My high school concert and marching bands were very fine and I played 8th chair, first flute in them. In the summer I was 15 my band director, Richard Borchardt, taught me how to write 12-tone music. It was a revelation. To me it meant that I didn’t have to wait for inspiration. I could think about music and make choices within the system. I wrote a 12-tone woodwind quartet (flute, oboe, English horn, bassoon) that ended with one of the players breaking a supposedly delicate wineglass in a garbage can. It was performed on the summer band concert at Henry Clay High and on a noon concert at University of Kentucky the next year but the wineglass never broke. It survived to be sold in a box of glassware at an auction.

After high school I attended UK where the study of composition was reserved for 3rd year students and above. Since I had been composing for years I showed my work privately to the two composers on staff, Dr. Kenneth Wright and John Barnes Chance. Dr. Wright was a serialist who could play jazz piano and Mr. Chance was a tonal composer who created electronic scores for theatrical events (and repaired televisions). Dr. Wright was very kind but I don’t remember anything he taught me, except perhaps that ‘ephemera’ is a good name for short pieces. Mr. Chance taught me that it is impossible for a composer to have writer’s block since there are only 12 tones and it only takes a few minutes to try each one added onto the phrase you have just written. Then you can pick a pitch and move along.

I met Cage when I was 18 and immediately dropped out of school. When I came back at the University of California at Davis, Cage was there and I was able to have a semester with him. He told us stories and gave us mushrooms. We performed his music and did the first of several performances of Satie’s VEXATIONS. He gave us the feeling that anything was possible in music and that duration was primary among the elements of music. Of course he also told us that there was no reason to write music because we could simply open our ears and hear music all around us. I was very surprised to discover later that he was in fact writing music like crazy and had not stopped at all.
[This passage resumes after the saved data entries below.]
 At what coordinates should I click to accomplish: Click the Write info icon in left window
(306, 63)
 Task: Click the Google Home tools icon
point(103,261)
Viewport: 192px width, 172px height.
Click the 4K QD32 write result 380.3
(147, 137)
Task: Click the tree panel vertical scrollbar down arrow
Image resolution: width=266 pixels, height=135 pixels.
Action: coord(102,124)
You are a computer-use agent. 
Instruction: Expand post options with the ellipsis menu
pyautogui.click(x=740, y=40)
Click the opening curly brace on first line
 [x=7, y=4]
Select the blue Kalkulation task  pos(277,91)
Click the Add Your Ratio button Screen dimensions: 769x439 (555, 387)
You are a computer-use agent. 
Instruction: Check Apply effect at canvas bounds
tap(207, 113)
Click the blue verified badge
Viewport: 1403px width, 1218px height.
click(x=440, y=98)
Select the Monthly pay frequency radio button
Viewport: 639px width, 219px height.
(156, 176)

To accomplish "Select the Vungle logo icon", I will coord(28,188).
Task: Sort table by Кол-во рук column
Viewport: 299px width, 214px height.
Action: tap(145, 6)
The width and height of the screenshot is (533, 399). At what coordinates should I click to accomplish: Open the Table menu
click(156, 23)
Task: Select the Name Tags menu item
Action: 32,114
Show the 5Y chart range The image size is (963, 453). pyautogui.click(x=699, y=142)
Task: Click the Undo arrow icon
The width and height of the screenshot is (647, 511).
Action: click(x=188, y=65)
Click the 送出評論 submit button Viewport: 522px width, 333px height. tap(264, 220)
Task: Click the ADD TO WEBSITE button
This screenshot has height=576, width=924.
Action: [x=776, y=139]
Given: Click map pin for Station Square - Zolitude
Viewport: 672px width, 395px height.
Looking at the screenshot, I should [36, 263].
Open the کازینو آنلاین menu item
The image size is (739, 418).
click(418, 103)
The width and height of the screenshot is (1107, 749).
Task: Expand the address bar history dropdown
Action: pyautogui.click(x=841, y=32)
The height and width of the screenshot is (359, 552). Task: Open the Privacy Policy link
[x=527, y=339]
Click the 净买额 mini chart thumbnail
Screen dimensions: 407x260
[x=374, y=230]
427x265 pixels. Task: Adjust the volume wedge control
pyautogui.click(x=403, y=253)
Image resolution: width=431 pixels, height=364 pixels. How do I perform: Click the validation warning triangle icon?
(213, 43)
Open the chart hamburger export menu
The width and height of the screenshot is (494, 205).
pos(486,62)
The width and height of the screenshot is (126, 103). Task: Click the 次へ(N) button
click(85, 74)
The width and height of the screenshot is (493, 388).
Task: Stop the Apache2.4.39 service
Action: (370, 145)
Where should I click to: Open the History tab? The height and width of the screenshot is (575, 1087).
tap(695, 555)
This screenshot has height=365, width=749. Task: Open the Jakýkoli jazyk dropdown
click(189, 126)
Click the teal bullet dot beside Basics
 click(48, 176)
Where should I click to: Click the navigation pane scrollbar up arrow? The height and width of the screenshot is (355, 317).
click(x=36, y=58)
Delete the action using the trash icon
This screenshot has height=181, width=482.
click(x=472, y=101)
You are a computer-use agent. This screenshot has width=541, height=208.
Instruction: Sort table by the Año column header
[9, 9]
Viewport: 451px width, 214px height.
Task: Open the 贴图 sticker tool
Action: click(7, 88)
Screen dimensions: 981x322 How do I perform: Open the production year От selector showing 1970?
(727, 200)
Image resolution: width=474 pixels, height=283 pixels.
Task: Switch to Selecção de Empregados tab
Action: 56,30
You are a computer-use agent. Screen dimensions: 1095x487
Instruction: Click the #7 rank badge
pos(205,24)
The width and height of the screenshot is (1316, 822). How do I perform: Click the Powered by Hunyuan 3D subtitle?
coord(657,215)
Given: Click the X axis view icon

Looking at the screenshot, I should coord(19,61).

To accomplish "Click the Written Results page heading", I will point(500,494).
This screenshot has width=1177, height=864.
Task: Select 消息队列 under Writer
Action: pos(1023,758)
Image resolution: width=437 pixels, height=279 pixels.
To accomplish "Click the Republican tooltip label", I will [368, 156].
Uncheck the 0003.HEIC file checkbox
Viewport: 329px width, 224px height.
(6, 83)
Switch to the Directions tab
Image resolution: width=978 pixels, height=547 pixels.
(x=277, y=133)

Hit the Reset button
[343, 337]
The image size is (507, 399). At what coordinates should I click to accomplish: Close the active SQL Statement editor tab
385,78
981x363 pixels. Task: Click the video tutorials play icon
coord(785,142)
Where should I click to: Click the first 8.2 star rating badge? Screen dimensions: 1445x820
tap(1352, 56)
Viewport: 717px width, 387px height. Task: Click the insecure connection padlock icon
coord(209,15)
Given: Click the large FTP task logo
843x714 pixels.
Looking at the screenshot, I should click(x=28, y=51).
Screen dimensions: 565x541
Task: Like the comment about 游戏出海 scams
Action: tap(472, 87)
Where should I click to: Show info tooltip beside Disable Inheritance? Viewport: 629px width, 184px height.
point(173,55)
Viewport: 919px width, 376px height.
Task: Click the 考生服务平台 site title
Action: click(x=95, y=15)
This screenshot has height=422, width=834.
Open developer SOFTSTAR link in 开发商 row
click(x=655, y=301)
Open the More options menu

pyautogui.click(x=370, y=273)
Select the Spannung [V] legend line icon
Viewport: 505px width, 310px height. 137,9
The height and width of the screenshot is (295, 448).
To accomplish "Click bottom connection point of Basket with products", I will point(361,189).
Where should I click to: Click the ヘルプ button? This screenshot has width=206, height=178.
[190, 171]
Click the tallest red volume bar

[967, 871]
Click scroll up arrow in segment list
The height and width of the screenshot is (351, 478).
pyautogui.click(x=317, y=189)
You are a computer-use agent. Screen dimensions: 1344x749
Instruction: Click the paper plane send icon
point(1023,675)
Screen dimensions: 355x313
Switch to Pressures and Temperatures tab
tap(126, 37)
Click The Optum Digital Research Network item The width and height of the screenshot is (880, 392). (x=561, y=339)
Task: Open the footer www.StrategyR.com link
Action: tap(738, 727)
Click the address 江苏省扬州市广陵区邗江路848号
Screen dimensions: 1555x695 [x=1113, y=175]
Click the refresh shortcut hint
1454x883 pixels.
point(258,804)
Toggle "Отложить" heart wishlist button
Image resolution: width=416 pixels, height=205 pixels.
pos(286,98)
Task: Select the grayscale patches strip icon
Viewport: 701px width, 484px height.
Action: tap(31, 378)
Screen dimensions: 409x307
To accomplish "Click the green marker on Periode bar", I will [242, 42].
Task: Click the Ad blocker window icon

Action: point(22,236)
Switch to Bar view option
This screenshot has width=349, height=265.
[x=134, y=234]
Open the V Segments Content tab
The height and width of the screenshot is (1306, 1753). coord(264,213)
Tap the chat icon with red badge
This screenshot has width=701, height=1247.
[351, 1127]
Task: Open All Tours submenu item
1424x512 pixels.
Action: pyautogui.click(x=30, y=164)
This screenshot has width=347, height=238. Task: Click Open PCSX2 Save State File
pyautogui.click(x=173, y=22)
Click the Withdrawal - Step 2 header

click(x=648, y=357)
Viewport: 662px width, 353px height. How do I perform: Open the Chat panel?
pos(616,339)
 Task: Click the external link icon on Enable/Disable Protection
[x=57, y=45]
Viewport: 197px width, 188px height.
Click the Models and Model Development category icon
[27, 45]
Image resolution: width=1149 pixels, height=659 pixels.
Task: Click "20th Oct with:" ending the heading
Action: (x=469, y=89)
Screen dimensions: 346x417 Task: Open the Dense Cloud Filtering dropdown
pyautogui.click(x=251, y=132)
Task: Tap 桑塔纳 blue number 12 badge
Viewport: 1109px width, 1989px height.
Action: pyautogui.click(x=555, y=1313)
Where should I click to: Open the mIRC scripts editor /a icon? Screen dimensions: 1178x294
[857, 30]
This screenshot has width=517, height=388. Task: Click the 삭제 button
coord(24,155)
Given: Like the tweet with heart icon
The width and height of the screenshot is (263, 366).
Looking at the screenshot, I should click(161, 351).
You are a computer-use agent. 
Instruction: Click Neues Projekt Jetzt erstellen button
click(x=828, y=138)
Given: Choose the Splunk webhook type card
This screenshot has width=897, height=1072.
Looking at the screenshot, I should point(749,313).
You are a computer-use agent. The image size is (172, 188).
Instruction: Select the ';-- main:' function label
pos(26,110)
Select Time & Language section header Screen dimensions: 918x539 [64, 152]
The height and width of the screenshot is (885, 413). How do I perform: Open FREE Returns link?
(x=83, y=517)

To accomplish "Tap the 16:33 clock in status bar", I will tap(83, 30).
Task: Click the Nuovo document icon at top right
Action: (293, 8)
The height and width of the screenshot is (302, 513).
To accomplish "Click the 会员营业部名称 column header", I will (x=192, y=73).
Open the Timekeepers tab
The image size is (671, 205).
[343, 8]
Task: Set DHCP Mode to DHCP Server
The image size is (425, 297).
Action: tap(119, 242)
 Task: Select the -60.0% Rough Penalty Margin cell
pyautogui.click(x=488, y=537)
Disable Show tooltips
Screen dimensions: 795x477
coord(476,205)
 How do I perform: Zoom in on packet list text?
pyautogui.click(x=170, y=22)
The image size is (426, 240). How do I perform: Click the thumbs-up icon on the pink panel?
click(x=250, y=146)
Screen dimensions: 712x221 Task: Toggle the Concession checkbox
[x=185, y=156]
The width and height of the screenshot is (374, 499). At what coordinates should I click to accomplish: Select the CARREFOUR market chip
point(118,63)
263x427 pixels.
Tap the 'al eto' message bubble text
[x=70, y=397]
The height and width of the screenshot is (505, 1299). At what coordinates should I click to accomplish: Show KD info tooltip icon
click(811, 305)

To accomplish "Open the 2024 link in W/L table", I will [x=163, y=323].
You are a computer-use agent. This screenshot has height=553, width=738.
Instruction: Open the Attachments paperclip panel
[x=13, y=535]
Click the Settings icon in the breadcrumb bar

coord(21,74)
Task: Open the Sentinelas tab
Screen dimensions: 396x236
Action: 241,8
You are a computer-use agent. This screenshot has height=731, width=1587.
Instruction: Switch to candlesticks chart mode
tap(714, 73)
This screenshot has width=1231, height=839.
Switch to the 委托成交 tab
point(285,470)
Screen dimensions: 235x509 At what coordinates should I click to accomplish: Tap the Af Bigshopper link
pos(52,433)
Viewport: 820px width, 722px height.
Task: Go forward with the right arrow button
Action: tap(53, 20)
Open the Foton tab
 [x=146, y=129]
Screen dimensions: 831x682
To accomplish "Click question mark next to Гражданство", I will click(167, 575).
I had gone to UCD to study with serialist Richard Swift (a lovely man) and to be at the school where the famous avant-guard magazine SOURCE was published. Richard arranged for me to have a student loan and a campus job (in vegetable crops department cleaning seeds and cross-pollinating tomatoes). He convinced me that what I was writing was about 50 years out of date. Between that comment and Cage’s encouragement to be still and listen, I wandered off to both practice piano 6 hours a day, and make happenings and electronic music (with Larry Austin and Jerome Rosen).

I went to Mills College in Oakland for graduate work in piano performance and eventually became a member of Hysteresis, a women composer-performer collective. Our first concert 3/3/73 I did a new piece, PEACHY KEEN-O (which recently came out on a Pogus CD of that name only 30 years later). Robert Ashley heard it and offered me the opportunity to stay at Mills an extra year to do an MA in composition in addition to the MFA in piano that I was about to complete. Ashley told me that I could be a composer. He was the first person to say that to me. It had the miraculous effect of making it possible for me to be a composer. He also taught me the difference between collage and process.

In the process of obtaining this degree I also studied with Terry Riley who showed me how to take parts of phrases and to rearrange the parts with other parts of phrases and to make compositions. The class was entitled Cyclic Composition and consisted of learning basic Indian singing. It had a profound effect on me in its encouragement of the intuitive.

My teachers were very important to me. Their smallest remarks changed my life.

Of course, my 20 years of working with dancers was a tremendous education and being quiet and listening continues to be useful.